> _The problem_:
Restate word for word the lines of the material below, from the line with "Image resolution: width=1372 pixels, height=869" to the line with "The width and height of the screenshot is (1270, 952).", both lines included, and no others.

> _The records_:
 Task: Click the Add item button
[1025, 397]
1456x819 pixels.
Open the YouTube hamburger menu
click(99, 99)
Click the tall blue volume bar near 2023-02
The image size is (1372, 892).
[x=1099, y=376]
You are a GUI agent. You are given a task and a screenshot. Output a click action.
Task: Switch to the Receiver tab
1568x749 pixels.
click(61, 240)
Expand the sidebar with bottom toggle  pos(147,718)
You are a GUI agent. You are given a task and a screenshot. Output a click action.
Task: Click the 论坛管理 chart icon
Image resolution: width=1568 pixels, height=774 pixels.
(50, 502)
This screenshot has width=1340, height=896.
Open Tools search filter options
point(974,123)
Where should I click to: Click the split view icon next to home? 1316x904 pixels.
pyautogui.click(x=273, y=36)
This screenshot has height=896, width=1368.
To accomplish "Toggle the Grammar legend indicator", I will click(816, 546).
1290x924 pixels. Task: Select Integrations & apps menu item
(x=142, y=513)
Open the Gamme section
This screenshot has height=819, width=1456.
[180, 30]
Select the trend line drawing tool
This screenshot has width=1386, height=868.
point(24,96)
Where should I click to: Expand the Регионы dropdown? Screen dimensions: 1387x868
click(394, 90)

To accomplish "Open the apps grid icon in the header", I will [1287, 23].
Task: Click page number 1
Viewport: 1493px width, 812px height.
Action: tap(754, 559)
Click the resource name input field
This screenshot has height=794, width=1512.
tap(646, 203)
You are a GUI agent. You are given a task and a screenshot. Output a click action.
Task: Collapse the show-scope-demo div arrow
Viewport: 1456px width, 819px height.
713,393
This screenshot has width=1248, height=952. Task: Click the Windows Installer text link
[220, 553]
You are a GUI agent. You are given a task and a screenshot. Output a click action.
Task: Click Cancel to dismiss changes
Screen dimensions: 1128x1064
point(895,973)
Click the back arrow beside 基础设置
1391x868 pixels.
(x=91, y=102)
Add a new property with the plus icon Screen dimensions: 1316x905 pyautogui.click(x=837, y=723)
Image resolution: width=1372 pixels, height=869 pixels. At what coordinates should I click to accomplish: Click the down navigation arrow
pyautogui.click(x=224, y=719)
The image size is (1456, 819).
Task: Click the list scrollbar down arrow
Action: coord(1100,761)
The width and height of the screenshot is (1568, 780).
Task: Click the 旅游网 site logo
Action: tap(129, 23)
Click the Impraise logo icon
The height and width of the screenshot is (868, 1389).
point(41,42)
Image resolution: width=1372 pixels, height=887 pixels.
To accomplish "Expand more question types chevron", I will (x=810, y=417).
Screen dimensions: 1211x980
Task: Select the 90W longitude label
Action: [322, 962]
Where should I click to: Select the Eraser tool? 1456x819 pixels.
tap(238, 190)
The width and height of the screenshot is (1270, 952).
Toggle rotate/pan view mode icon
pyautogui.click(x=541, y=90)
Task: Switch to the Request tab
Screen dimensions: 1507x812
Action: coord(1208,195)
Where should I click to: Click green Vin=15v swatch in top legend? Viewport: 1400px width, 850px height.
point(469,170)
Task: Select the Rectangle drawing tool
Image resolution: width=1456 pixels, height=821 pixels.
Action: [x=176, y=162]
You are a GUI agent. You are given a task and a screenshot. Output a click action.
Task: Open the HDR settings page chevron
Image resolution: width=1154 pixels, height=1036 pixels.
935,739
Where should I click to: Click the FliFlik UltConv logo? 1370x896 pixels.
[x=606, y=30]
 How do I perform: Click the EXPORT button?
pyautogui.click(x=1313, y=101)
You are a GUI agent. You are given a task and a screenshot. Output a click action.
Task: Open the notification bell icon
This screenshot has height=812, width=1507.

> _Response below_:
Image resolution: width=1372 pixels, height=869 pixels. At what coordinates should I click to accomplish: Click the down navigation arrow
pyautogui.click(x=224, y=719)
The image size is (1456, 819).
Task: Click the list scrollbar down arrow
Action: coord(1100,761)
The width and height of the screenshot is (1568, 780).
Task: Click the 旅游网 site logo
Action: tap(129, 23)
Click the Impraise logo icon
The height and width of the screenshot is (868, 1389).
point(41,42)
Image resolution: width=1372 pixels, height=887 pixels.
To accomplish "Expand more question types chevron", I will (x=810, y=417).
Screen dimensions: 1211x980
Task: Select the 90W longitude label
Action: [322, 962]
Where should I click to: Select the Eraser tool? 1456x819 pixels.
tap(238, 190)
The width and height of the screenshot is (1270, 952).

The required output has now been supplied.